Why you shouldn’t call CAs for noise complaints

Within the past few weeks, I have been irritated over and over again at the loudness of Brandeis’s calls to issue noise complaints and police its students over the “guise” of safety and prevention from the coronavirus. These calls ignore how noise complaints have disproportionately targeted students of color more than anyone else. The prevalence of white students calling Community Advisors (CAs) for noise complaints on Black and Latino students is alarmingly noticeable given Brandeis’s claim to social justice. 

In a time where restorative justice—an idea that has been called upon by racial minorities in this country since the ’60s—has been popularized enough to leak into white circles, it is incredibly obnoxious to witness the number of noise complaints filed by “quiet” white students on their Black and brown peers for being “loud.” 

To white students, filing noise complaints to CAs might seem like the safe and most judicial option. This is seldom true when filed against Black and brown students. It’s not the safest, it is not the most judicial and it is definitely not the most respectful option you have. It is your calling of CAs that is intrinsically parallel to calling the cops. It is your choice to police your floormates of color through the issuing an authority to control their volume because of the way your own biases have perceived it to be something that you can control.

We see so often, and only ever mildly criticize, how white people in society will call the police on Black and brown people doing normal things, but we must first understand that this white entitlement does not originate in adulthood. It is a pattern that is taught from birth and is grown throughout childhood into adolescence and blossoms to its fullest as an adult. Your reaction to hearing a gathering of Black and brown students and believing calling the authorities is the most appropriate response is your entitlement to policing minorities coming to fruition. 

All social groups at Brandeis University gather, play music loudly, play video games loudly, have loud dinner parties and socialize to an extent that can necessitate a noise complaint, yet it is the gatherings that play “black” music and include Black and brown bodies that are consistently policed. 

It is only these groups that have to be constantly aware of the likelihood that a CA will be called on them, and it is these groups that have to socialize (or not socialize) with an overarching fear of being disciplinarily targeted due to the biases of their white peers. 

It is only these groups that have to live with the knowledge that the very people in their building, all of whom act exactly the same way, are willing to call authorities before even talking to you. 

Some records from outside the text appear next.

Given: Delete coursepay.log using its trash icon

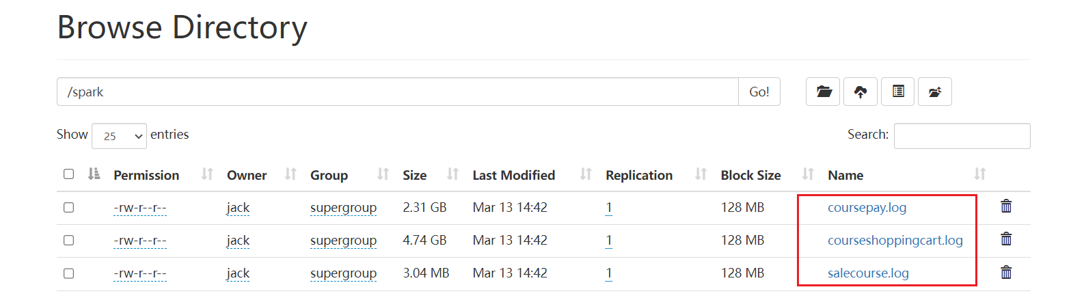Looking at the screenshot, I should coord(1006,206).
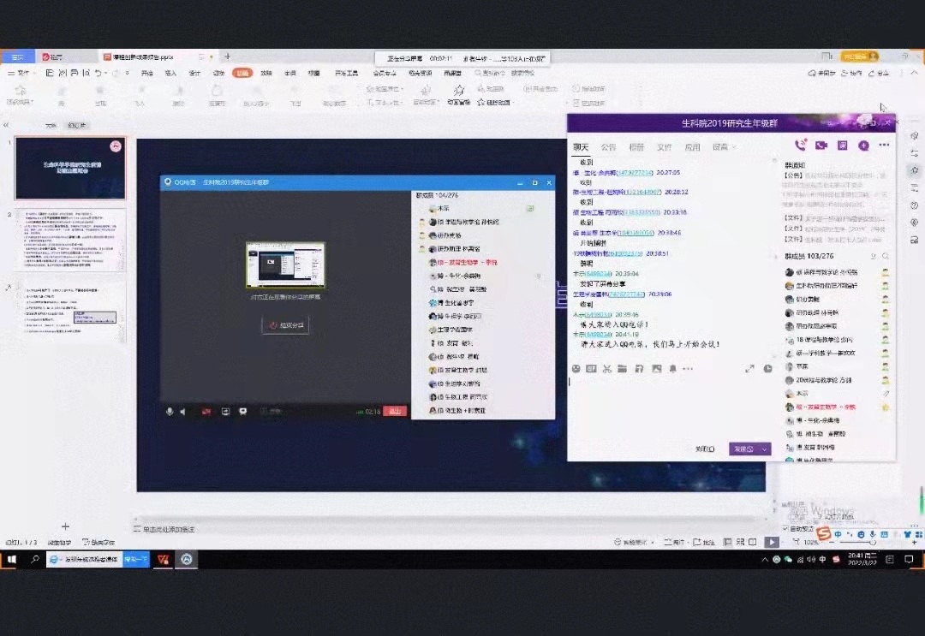The image size is (925, 636).
Task: Start voice call from group chat header
Action: click(x=801, y=146)
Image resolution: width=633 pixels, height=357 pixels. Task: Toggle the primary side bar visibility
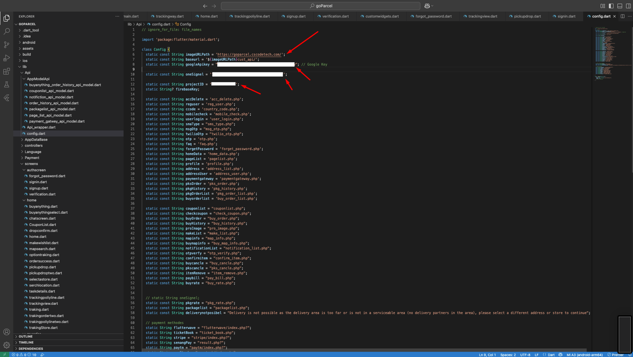(611, 6)
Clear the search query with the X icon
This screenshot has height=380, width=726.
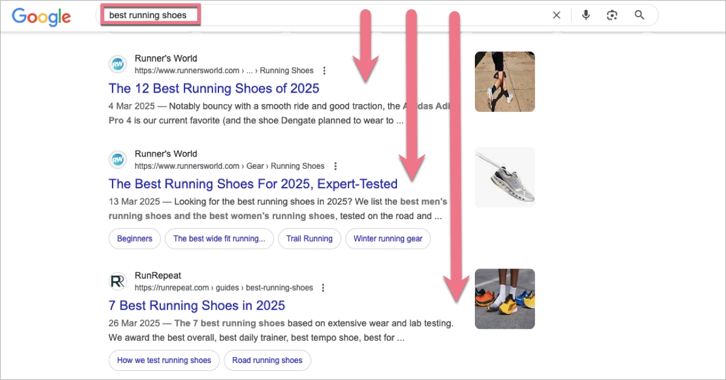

It is this disrespect that proves to the Black and brown students of this campus that the racial justice we are aiming at bringing forward is still being scapegoated and ignored by a silent white population. 

In the age of the coronavirus, filing noise complaints and issuing authorities to the rooms of Black and brown students is not just an exemplification of your biases being actualized in policing, but it is also your agreement to the possibility of those same students having to face exaggerated forms of penalty due to the biases of the Brandeis administration. It is your feeding into the institutions and those institutions’ patterns that exist to police Black and brown bodies. The next time you are thinking of filing noise complaints, issuing the authorities or generally creating formal acts of aggression against students of color, remind yourself that the very real option of knocking on their door and asking them to quiet down still exists.